Onderstel nu eens dat zij vroeger (in de grot) de gewoonte hadden onderling bepaalde eerbewijzen en lofwoorden en prijzen uit te loven voor wie van hen het scherpste de langstrekkende schaduwen kon waarnemen, en voor wie zich het best kon herinneren wat daarvan gewoonlijk het eerst of het laatste of tegelijk voorbijtrok, en, natuurlijk, voor hem het knapst was om daaruit te voorspellen wat er zou volgen: gelooft ge dat hij nu nog erg zou gesteld zijn op zulke eerbewijzen en jaloers op wie ginds de eer en de macht wegkaapt?

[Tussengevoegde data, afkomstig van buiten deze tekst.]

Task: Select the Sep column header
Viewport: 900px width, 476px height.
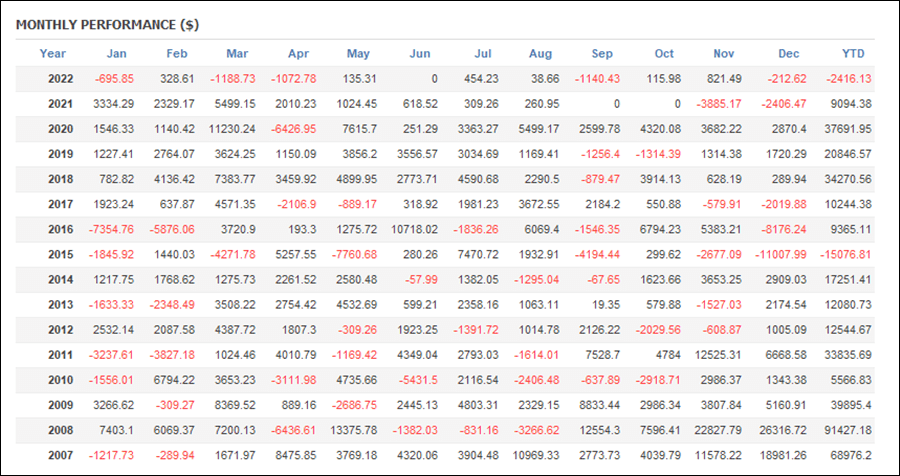Action: [x=602, y=53]
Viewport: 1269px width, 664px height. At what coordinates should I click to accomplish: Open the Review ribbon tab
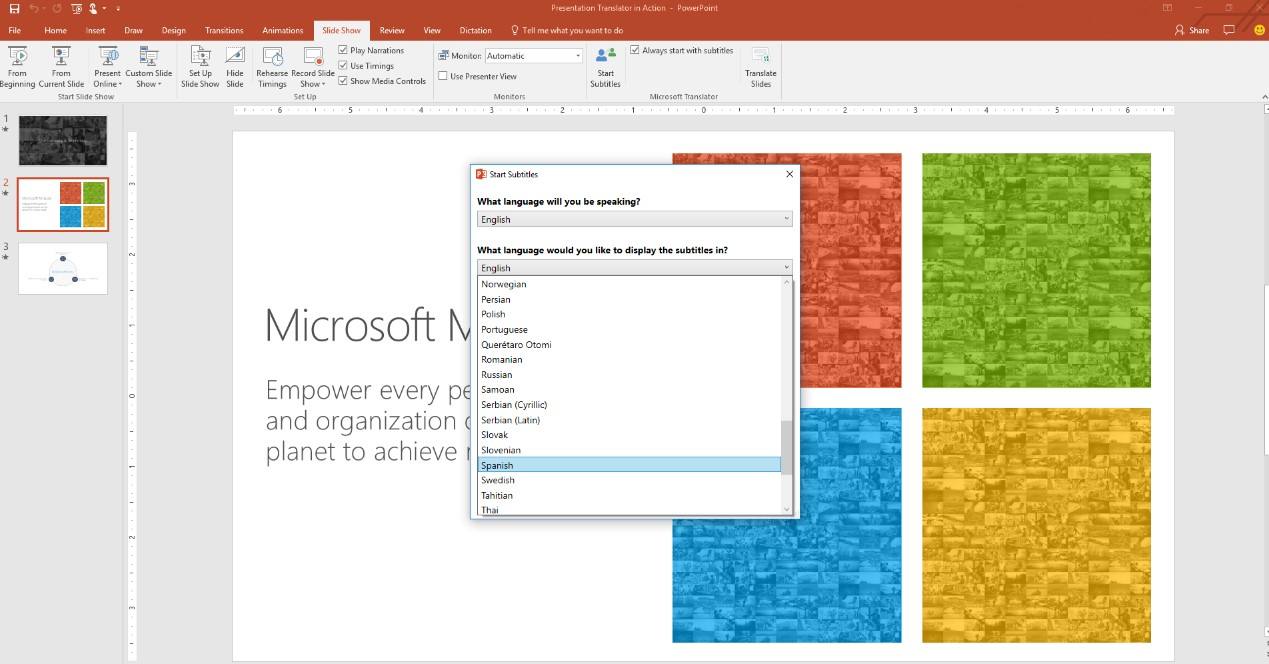[391, 30]
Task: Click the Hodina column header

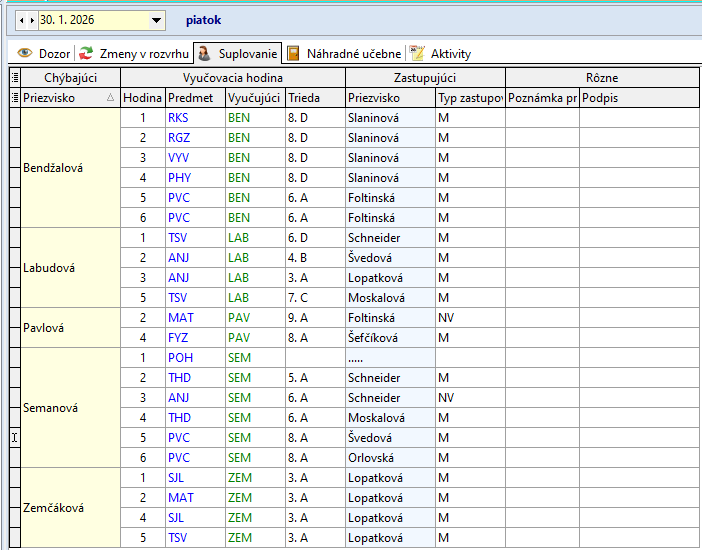Action: tap(142, 98)
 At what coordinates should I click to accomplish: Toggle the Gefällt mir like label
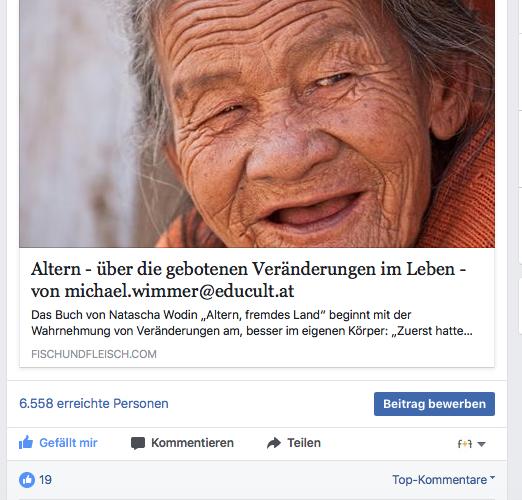68,443
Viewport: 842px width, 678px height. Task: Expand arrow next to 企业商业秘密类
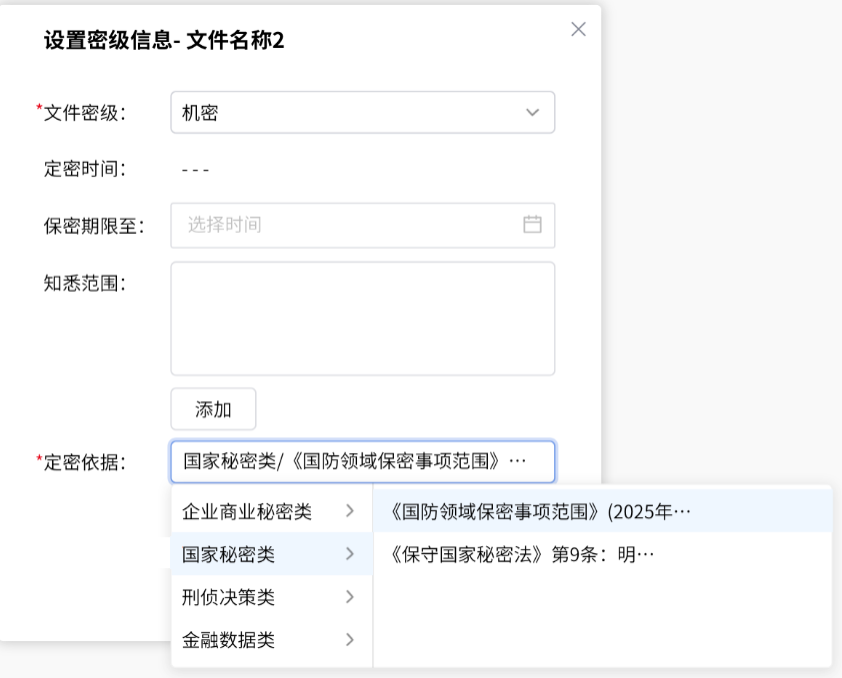coord(350,511)
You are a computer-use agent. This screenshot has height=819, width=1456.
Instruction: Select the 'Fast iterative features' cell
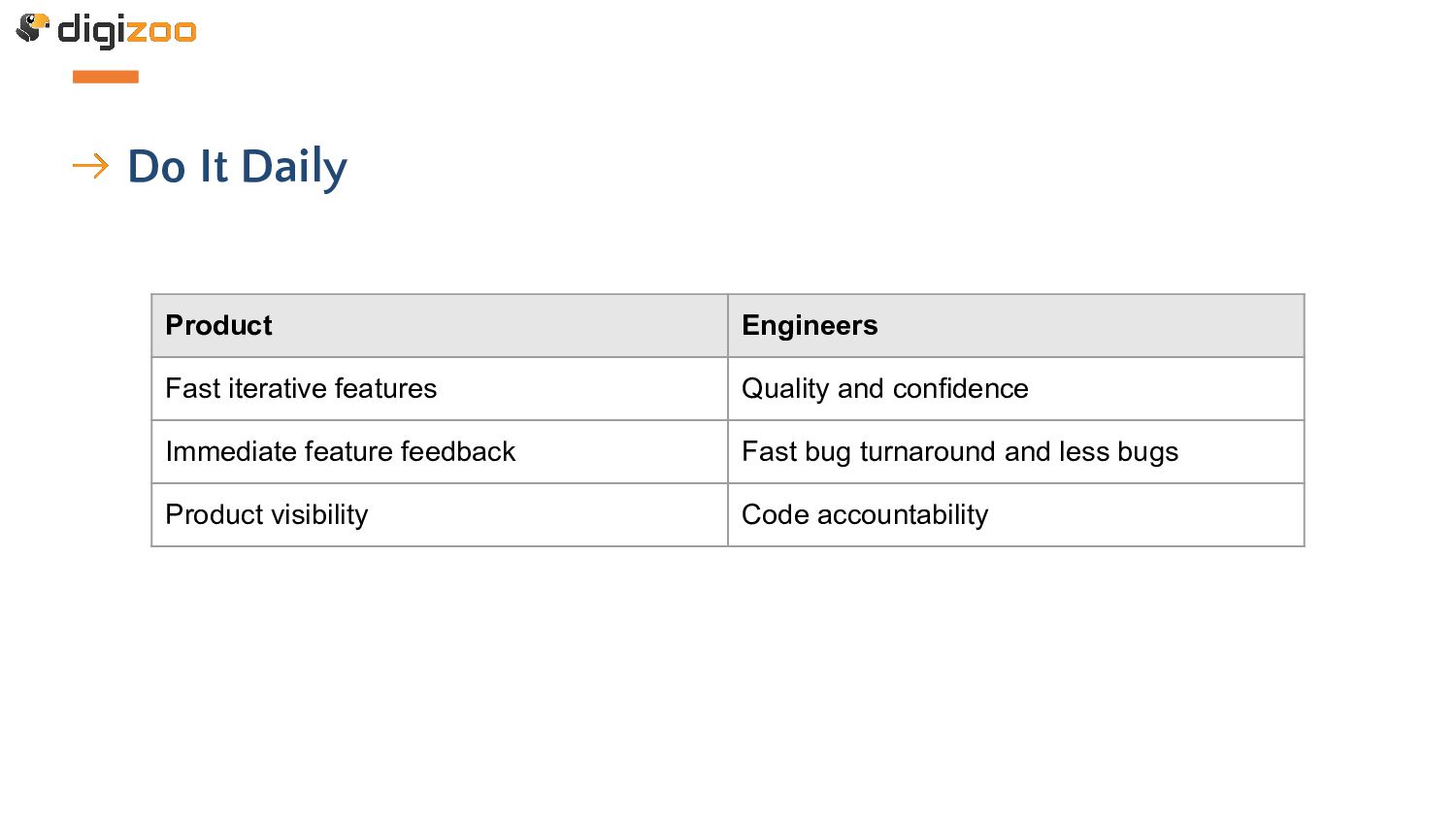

Zou het hem niet vergaan zoals Homerus het zegt: dat hij liever als dagloner in dienst van een ander, bij een onvermogende boer zou zijn, en liever alles zou lijden dan er de 'meningen' van ginds op na te houden en een bestaan als het gindse te leiden?

Zijn leven van nu zal hij verkiezen, denk ik: en liever zal hij alles verduren dan een leven als het gindse te leiden.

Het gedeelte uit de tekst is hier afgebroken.